What the task asks: A picture-free, exact copy of all the records below is the goal.

------ Dataset extract ------

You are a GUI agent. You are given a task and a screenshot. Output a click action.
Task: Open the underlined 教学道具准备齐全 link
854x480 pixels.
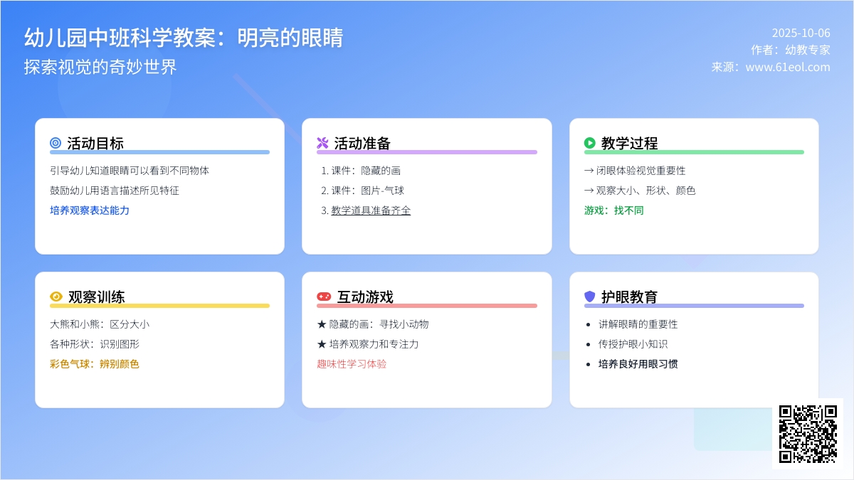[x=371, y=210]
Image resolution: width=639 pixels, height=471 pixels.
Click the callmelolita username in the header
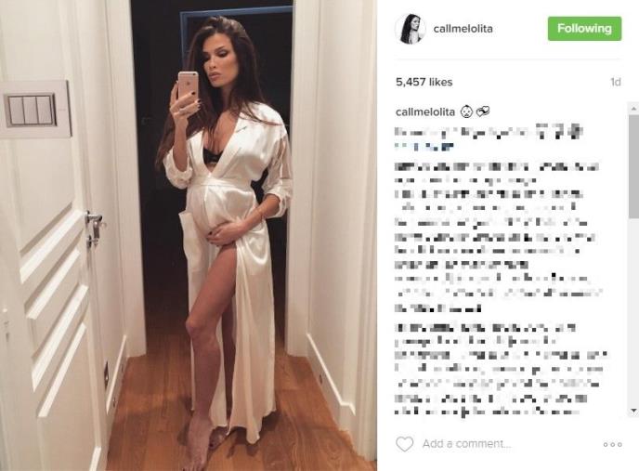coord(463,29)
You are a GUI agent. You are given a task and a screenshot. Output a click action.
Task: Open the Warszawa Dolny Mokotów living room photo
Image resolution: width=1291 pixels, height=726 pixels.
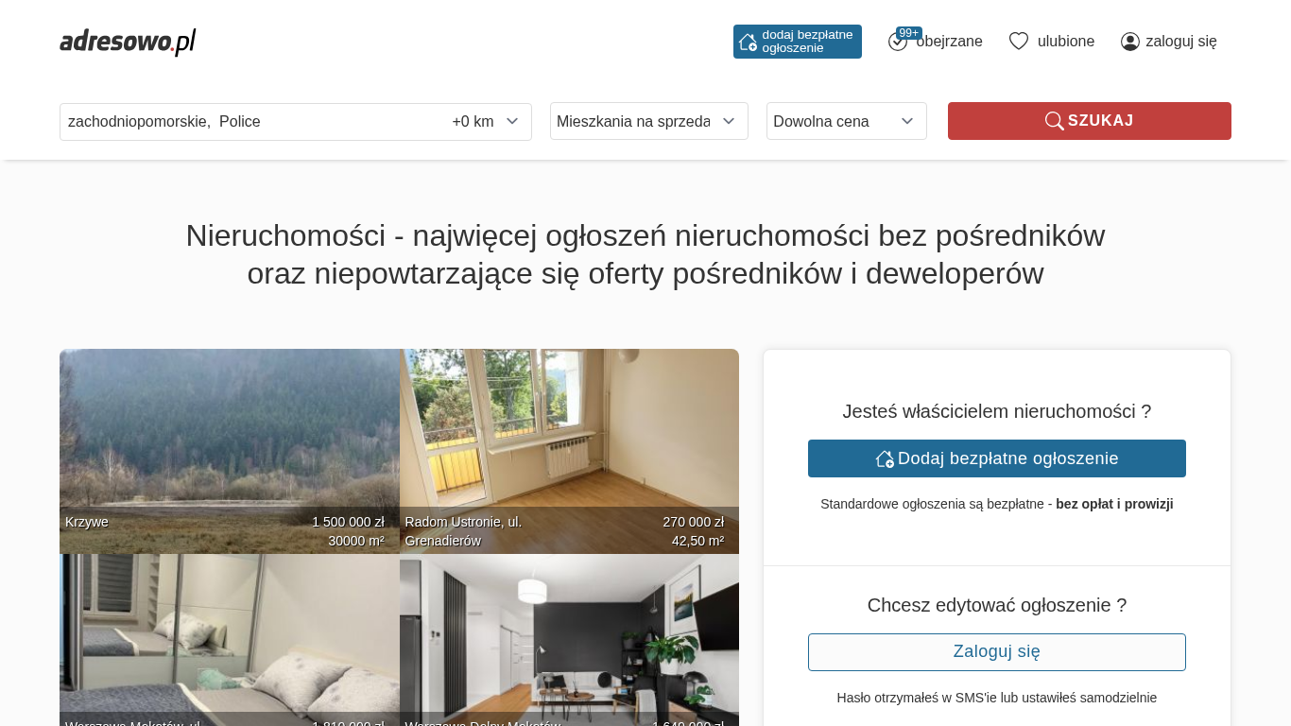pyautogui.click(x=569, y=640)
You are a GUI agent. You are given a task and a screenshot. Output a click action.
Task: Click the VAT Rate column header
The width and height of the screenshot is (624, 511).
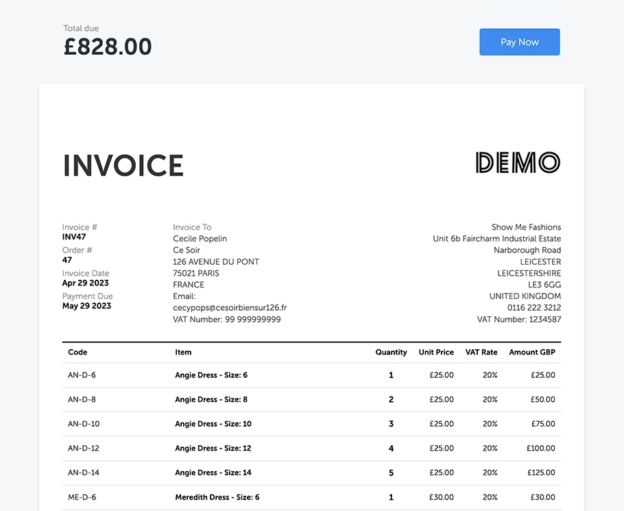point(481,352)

------

Written reply:
You are a GUI agent. You are given a task and a screenshot. Output a click action.
Task: Open the underlined 教学道具准备齐全 link
854x480 pixels.
[x=371, y=210]
Image resolution: width=639 pixels, height=471 pixels.
Click the callmelolita username in the header
coord(463,29)
You are a GUI agent. You are given a task and a screenshot. Output a click action.
Task: Open the Warszawa Dolny Mokotów living room photo
Image resolution: width=1291 pixels, height=726 pixels.
pyautogui.click(x=569, y=640)
You are a GUI agent. You are given a task and a screenshot. Output a click action.
Task: Click the VAT Rate column header
The width and height of the screenshot is (624, 511).
point(481,352)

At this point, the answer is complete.